Work to be completed:
Rewrite the records below with every occurrence of "heart icon" changed to "heart button", leaving everything else unchanged.

━━━━━ Stored records ━━━━━

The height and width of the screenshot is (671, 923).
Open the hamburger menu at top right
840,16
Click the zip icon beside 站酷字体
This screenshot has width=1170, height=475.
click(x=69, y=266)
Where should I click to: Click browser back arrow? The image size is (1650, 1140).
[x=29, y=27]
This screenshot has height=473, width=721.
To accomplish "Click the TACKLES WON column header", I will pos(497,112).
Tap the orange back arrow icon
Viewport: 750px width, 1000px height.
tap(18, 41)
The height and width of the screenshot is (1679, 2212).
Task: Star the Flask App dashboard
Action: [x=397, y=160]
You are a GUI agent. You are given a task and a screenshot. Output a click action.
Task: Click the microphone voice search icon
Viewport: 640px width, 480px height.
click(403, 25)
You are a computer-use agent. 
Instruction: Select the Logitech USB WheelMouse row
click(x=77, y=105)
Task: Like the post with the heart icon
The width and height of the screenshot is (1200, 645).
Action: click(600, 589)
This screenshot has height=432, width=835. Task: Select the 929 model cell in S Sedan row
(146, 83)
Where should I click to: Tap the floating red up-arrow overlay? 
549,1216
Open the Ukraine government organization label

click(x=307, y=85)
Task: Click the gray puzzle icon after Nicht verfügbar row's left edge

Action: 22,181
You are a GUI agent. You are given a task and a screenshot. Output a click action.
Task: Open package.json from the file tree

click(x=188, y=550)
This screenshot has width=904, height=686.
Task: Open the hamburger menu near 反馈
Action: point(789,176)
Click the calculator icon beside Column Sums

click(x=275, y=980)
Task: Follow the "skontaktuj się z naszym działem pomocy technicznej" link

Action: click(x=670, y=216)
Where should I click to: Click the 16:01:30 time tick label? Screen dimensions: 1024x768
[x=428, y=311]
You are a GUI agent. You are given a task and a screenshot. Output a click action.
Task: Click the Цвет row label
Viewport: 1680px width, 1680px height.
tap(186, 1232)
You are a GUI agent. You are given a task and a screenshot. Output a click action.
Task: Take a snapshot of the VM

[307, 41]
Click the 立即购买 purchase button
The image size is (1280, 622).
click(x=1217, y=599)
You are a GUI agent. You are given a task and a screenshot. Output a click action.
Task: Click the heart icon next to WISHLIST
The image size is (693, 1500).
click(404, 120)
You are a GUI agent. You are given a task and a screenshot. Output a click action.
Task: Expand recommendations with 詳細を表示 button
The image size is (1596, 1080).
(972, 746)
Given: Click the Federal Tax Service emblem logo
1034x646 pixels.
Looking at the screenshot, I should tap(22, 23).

━━━━━

Result of this exercise:
The height and width of the screenshot is (671, 923).
Open the hamburger menu at top right
840,16
Click the zip icon beside 站酷字体
This screenshot has width=1170, height=475.
click(x=69, y=266)
Where should I click to: Click browser back arrow? The image size is (1650, 1140).
[x=29, y=27]
This screenshot has height=473, width=721.
To accomplish "Click the TACKLES WON column header", I will pos(497,112).
Tap the orange back arrow icon
Viewport: 750px width, 1000px height.
tap(18, 41)
The height and width of the screenshot is (1679, 2212).
Task: Star the Flask App dashboard
Action: [x=397, y=160]
You are a GUI agent. You are given a task and a screenshot. Output a click action.
Task: Click the microphone voice search icon
Viewport: 640px width, 480px height.
click(403, 25)
You are a computer-use agent. 
Instruction: Select the Logitech USB WheelMouse row
click(x=77, y=105)
Task: Like the post with the heart button
The width and height of the screenshot is (1200, 645).
Action: click(600, 589)
This screenshot has height=432, width=835. Task: Select the 929 model cell in S Sedan row
(146, 83)
Where should I click to: Tap the floating red up-arrow overlay? 
549,1216
Open the Ukraine government organization label

click(x=307, y=85)
Task: Click the gray puzzle icon after Nicht verfügbar row's left edge

Action: 22,181
You are a GUI agent. You are given a task and a screenshot. Output a click action.
Task: Open package.json from the file tree

click(x=188, y=550)
This screenshot has width=904, height=686.
Task: Open the hamburger menu near 反馈
Action: point(789,176)
Click the calculator icon beside Column Sums

click(x=275, y=980)
Task: Follow the "skontaktuj się z naszym działem pomocy technicznej" link

Action: click(x=670, y=216)
Where should I click to: Click the 16:01:30 time tick label? Screen dimensions: 1024x768
[x=428, y=311]
You are a GUI agent. You are given a task and a screenshot. Output a click action.
Task: Click the Цвет row label
Viewport: 1680px width, 1680px height.
tap(186, 1232)
You are a GUI agent. You are given a task and a screenshot. Output a click action.
Task: Take a snapshot of the VM

[307, 41]
Click the 立即购买 purchase button
The image size is (1280, 622).
click(x=1217, y=599)
You are a GUI agent. You are given a task and a screenshot. Output a click action.
Task: Click the heart button next to WISHLIST
The image size is (693, 1500).
click(404, 120)
You are a GUI agent. You are given a task and a screenshot. Output a click action.
Task: Expand recommendations with 詳細を表示 button
The image size is (1596, 1080).
(972, 746)
Given: Click the Federal Tax Service emblem logo
1034x646 pixels.
Looking at the screenshot, I should tap(22, 23).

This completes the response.